Morte por meningite assusta condomínio na BA

Moradores de bairro de classe média em Salvador exigem profilaxia; nº de óbitos no Estado é menor que o de 2010

TIAGO DÉCIMO / SALVADOR, O Estado de S.Paulo

01 de outubro de 2011 | 03h03

Os cerca de 2 mil moradores do Condomínio Arvoredo, no bairro de classe média do Cabula, em Salvador, reivindicam ao governo do Estado e da prefeitura a aplicação de profilaxia contra meningite C. O motivo é a morte da estudante de enfermagem Leidiane de Souza de Sá Teles, de 27 anos.

Leidiane, que morava sozinha, foi encontrada morta em seu apartamento, na segunda-feira, e exames confirmaram a meningite C como a causa. "Está todo mundo em pânico", diz a esteticista Joana Clara Passos, de 37 anos, vizinha da estudante. "E se algum dos meus filhos começar a ter dor de cabeça?"

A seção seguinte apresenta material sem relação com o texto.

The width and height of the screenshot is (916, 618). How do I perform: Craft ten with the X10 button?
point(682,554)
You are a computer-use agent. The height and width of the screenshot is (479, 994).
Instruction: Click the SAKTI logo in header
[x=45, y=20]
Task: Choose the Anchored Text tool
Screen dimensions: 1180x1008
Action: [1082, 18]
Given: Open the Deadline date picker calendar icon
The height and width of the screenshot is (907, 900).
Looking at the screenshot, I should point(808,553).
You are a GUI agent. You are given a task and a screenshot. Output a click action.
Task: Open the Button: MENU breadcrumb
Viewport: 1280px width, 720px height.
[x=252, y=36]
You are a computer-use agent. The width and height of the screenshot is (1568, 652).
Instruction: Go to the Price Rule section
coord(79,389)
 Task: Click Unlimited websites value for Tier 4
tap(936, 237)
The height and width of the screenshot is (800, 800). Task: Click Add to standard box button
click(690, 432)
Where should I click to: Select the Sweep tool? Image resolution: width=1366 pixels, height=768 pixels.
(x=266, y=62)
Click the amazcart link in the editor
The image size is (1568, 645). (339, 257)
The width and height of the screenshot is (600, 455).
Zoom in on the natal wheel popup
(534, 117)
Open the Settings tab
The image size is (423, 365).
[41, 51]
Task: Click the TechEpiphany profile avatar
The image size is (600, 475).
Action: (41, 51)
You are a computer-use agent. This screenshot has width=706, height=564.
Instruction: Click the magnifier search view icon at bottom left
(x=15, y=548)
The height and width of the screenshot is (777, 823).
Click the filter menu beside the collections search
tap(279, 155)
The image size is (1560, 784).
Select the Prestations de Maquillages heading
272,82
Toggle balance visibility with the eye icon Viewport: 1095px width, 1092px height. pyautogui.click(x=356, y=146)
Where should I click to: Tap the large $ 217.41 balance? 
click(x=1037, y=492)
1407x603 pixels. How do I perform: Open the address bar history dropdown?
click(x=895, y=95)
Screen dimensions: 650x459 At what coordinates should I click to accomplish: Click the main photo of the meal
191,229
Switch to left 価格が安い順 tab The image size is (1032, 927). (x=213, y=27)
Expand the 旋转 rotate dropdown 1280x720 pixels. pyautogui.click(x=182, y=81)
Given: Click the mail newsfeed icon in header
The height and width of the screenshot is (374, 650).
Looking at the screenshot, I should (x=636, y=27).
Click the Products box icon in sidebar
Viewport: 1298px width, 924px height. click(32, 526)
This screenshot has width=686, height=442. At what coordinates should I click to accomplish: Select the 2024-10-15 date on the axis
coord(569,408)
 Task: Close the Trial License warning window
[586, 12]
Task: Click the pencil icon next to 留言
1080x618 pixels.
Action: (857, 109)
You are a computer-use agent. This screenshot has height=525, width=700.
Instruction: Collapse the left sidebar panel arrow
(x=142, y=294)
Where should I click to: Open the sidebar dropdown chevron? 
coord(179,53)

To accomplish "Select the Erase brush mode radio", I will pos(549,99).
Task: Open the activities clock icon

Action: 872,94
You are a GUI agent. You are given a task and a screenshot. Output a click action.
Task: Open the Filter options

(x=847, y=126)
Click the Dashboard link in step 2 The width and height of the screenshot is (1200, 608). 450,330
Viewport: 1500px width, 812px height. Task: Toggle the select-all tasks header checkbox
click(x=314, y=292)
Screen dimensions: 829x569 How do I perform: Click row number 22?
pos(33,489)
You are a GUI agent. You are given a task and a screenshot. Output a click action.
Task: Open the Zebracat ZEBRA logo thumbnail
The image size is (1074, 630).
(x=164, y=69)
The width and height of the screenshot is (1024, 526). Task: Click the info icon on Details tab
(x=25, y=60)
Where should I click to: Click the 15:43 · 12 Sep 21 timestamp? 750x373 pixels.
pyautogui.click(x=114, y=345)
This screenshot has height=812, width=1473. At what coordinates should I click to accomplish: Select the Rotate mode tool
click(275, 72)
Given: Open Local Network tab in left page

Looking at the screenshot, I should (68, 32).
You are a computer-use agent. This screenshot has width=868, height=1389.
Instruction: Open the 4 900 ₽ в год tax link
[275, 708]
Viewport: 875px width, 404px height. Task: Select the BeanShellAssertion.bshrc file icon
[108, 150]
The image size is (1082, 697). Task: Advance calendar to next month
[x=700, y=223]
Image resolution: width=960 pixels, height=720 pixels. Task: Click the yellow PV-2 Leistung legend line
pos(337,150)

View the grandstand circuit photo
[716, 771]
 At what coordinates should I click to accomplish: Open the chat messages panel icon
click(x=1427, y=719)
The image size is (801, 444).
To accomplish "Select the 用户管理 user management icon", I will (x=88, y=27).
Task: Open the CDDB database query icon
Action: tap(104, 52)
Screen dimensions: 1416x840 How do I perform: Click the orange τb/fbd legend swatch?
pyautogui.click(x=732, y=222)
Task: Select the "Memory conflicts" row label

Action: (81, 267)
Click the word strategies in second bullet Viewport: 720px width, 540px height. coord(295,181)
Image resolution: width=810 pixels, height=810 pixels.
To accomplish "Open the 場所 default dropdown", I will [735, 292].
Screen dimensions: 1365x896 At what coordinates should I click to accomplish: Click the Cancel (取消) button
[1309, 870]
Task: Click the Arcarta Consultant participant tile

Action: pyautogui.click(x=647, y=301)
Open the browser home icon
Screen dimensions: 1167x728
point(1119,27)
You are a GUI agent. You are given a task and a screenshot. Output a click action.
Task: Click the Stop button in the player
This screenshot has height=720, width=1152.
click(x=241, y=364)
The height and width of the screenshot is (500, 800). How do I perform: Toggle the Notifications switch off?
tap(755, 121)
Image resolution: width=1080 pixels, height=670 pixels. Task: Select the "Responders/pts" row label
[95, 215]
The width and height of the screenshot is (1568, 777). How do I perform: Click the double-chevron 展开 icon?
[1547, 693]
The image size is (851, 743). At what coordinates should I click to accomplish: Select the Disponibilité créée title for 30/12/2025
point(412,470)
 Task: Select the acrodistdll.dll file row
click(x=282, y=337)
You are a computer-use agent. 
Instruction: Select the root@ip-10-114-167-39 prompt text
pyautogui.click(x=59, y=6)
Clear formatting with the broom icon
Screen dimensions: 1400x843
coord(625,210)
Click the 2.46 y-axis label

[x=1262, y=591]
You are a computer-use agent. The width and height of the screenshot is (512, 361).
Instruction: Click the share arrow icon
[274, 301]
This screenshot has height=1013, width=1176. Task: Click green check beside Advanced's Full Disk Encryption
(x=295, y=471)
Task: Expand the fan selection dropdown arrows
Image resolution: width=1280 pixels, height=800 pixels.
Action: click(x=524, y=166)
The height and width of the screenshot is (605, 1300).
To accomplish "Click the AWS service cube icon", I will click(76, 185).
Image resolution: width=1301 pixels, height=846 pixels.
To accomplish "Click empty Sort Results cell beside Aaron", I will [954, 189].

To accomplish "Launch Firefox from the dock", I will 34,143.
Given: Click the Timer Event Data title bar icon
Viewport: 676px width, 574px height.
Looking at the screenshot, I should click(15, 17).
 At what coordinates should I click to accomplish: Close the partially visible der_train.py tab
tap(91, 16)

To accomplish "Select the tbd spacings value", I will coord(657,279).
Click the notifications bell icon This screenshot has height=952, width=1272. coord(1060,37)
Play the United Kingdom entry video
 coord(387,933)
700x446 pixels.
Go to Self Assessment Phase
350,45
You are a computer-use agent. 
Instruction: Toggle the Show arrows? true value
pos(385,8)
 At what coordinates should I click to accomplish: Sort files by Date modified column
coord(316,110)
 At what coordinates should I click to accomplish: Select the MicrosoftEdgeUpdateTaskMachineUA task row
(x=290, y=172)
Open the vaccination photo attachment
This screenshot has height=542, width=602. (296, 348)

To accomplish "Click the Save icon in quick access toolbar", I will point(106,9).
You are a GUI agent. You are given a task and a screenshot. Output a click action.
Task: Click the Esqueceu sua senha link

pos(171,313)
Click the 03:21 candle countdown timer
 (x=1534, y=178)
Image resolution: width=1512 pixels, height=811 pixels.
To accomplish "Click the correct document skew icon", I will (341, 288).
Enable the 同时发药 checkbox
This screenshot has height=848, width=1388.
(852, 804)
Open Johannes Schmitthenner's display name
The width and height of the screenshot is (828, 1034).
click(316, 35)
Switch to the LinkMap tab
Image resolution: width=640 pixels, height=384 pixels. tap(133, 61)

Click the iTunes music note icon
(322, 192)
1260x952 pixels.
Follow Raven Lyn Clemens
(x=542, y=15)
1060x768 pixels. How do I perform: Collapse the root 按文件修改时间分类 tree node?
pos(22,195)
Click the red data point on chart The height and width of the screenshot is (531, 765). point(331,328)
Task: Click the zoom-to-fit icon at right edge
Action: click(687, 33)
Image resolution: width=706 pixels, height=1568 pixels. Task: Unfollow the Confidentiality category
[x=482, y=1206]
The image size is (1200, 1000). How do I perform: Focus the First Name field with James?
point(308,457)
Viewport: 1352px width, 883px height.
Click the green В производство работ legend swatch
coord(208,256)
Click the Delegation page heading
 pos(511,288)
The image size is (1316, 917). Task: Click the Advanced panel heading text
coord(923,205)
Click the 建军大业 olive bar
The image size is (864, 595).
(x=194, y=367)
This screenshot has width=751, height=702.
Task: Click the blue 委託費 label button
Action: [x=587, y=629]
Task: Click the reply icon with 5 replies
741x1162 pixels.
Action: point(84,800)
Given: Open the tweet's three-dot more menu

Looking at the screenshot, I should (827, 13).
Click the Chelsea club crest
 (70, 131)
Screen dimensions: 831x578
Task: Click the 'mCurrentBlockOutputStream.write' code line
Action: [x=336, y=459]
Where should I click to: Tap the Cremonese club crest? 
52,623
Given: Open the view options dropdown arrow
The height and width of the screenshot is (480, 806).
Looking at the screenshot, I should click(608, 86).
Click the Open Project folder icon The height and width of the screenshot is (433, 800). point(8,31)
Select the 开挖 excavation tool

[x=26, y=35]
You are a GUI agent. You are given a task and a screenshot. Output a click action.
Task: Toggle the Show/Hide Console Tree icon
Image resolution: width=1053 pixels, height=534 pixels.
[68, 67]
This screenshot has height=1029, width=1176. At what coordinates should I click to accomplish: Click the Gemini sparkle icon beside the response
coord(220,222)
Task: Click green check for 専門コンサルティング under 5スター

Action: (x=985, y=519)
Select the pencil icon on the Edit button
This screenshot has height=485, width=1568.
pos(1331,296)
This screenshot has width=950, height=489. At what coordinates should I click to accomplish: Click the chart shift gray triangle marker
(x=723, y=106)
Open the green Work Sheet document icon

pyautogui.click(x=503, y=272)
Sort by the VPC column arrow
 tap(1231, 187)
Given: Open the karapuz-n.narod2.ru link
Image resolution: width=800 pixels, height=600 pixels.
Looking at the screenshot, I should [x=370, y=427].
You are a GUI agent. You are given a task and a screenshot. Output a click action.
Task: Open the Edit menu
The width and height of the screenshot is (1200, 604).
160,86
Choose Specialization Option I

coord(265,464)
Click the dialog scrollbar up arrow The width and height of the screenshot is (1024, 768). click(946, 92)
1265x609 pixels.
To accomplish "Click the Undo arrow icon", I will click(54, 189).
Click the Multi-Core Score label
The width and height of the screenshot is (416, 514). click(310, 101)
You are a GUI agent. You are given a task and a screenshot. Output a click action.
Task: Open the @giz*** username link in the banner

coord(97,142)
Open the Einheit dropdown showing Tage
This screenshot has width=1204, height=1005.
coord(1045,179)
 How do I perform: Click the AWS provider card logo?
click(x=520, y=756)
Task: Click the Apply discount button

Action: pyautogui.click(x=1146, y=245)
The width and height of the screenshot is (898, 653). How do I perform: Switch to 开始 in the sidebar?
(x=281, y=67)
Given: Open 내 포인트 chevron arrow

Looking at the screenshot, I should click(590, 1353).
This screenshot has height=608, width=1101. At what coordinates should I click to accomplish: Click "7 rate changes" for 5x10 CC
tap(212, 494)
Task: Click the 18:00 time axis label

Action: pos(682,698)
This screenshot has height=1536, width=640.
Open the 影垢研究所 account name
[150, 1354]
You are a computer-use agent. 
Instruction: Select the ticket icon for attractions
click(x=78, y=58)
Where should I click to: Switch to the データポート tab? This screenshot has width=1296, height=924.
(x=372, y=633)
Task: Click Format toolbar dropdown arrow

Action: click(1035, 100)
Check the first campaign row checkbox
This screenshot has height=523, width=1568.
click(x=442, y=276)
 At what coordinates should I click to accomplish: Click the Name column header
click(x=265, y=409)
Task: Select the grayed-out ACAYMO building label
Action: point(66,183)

A Secretaria Municipal de Saúde (SMS) afirma que não existem motivos para preocupação nem indicação de aplicação de profilaxia entre os moradores. De acordo com o órgão, foi feita uma investigação preliminar que apontou que não houve, entre os moradores do condomínio, quem tivesse mantido contato suficiente com a vítima para ser infectado.

A Secretaria Estadual de Saúde da Bahia (Sesab) informou que os dados mais recentes apontam diminuição no número de casos da meningite C em Salvador e na Bahia. Neste ano, 41 pessoas morreram por causa da doença na capital, em um total de 132 casos diagnosticados. No ano passado, no mesmo período, foram contabilizadas 46 vítimas, em 180 diagnósticos.

Em todo o Estado, a meningite C matou, neste ano, 71 pessoas - ante 87 no mesmo período do ano passado. Os casos de maior repercussão envolveram funcionários do complexo turístico Costa do Sauipe, no litoral norte do Estado.

Sete funcionários do resort foram infectados pela doença, no início do mês. Quatro deles, três homens e uma mulher, morreram. Os outros foram tratados e já receberam alta.

Segundo a Sesab, foi realizado um trabalho de profilaxia em todos os 1,8 mil funcionários do complexo - e os empresários da hotelaria iniciaram uma campanha de vacinação dos 8 mil trabalhadores do setor na região.

O surto foi considerado controlado pela secretaria na semana passada, depois de 15 dias sem o surgimento de novos casos da doença na área.